Les Leçons de théorie constitutionnelle de Riccardo Guastini, professeur de droit constitutionnel et de théorie du droit à l’Université de Gênes, nous invitent à réfléchir de manière systématique sur la problématique constitutionnelle depuis le point de vue de la théorie analytique du droit. Les Leçons ont été traduites de l’italien par Véronique Champeil-Desplats, professeure de droit public à l’Université Paris Ouest-Nanterre La Défense, avec une longue présentation qui fournit des indices précieux permettant de situer la spécificité de la soit-dite "École de Gênes", école à laquelle appartient Riccardo Guastini, au sein de la théorie du droit italienne créée sous l’impulsion des travaux de Norberto Bobbio.


D’une manière générale, cette approche, préconisée et développée par Guastini dans une longue série d’écrits importants dont certains traduits en français, repose sur deux piliers. En premier lieu est mise en œuvre une méthode rigoureuse d’analyse conceptuelle permettant de décomposer les concepts utilisés dans le langage juridique courant et d’en réduire ainsi les ambigüités. En second lieu est adoptée une démarche à la fois descriptive et axiologiquement neutre, le souci épistémique principal étant non pas d’émettre un jugement de valeur sur l’objet "droit" ou de dire ce que le droit doit être du point de vue d’une théorie politique normative idéale, mais uniquement de décrire le droit "tel qu’il est". De la sorte, l’approche de l’"École de Gênes" présuppose qu’il est possible d’identifier le contenu du droit ou, si l’on accepte que le droit est un système de normes, le contenu des normes juridiques sans émettre de jugement de valeur, prémisse que d’autres approches, souvent qualifiées de jusnaturalistes, nient.

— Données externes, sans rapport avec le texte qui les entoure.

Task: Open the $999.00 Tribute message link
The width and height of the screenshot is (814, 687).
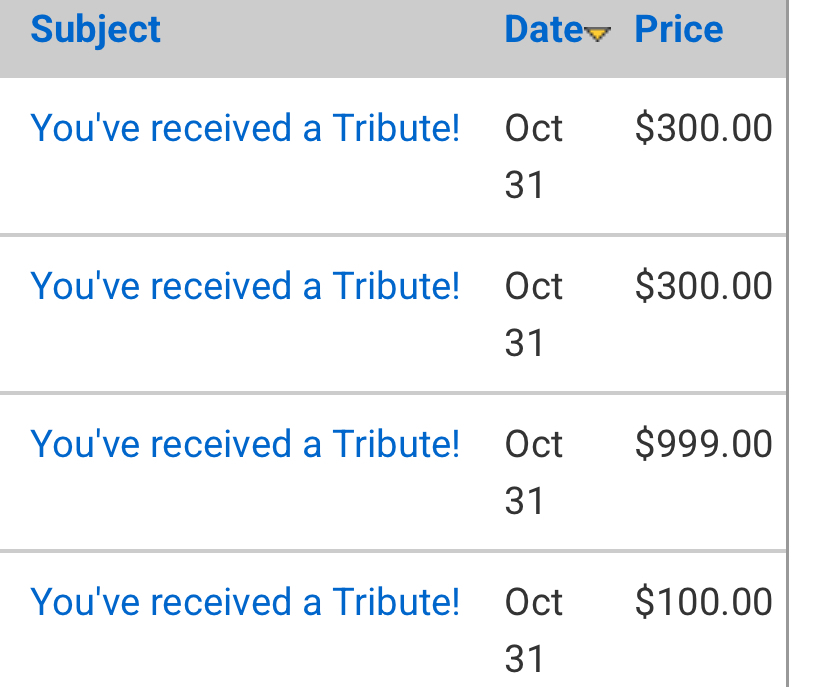Action: click(245, 444)
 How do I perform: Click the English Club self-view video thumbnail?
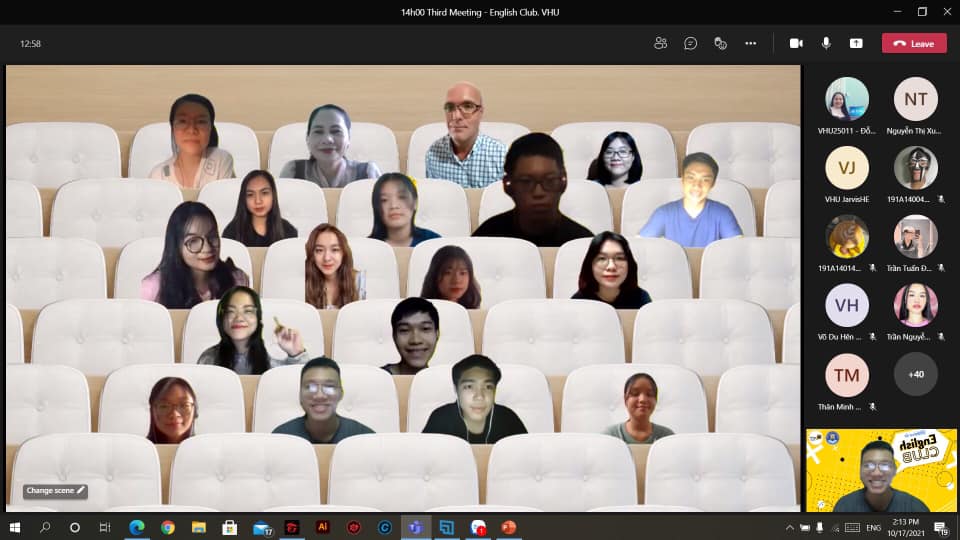(x=881, y=470)
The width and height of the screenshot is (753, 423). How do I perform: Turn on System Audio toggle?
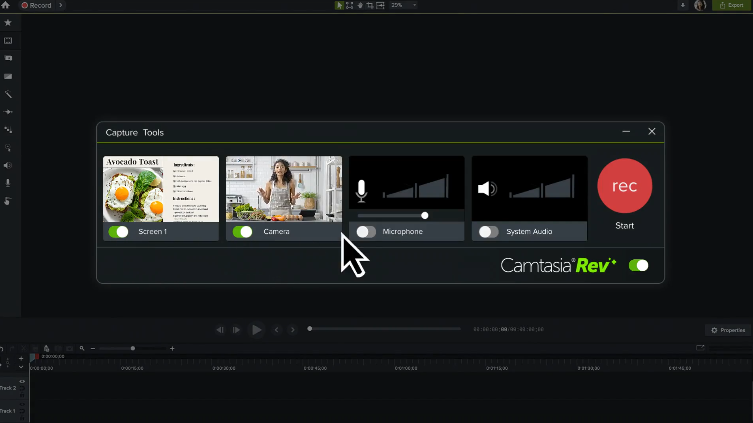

Il convient de remarquer que le titre du livre est légèrement trompeur. Loin de se borner à traiter des questions de théorie constitutionnelle, les Leçons sont à la fois une excellente introduction générale à la théorie analytique du droit et une application de cette théorie à des questions traditionnelles (telle celle afférente aux concepts de constitution et de souveraineté, à la théorie de la séparation des pouvoirs ou au débat entre monisme et dualisme relativement aux rapports entre le droit international et le droit interne) ou plus récentes (telle la nature du droit communautaire) de droit constitutionnel.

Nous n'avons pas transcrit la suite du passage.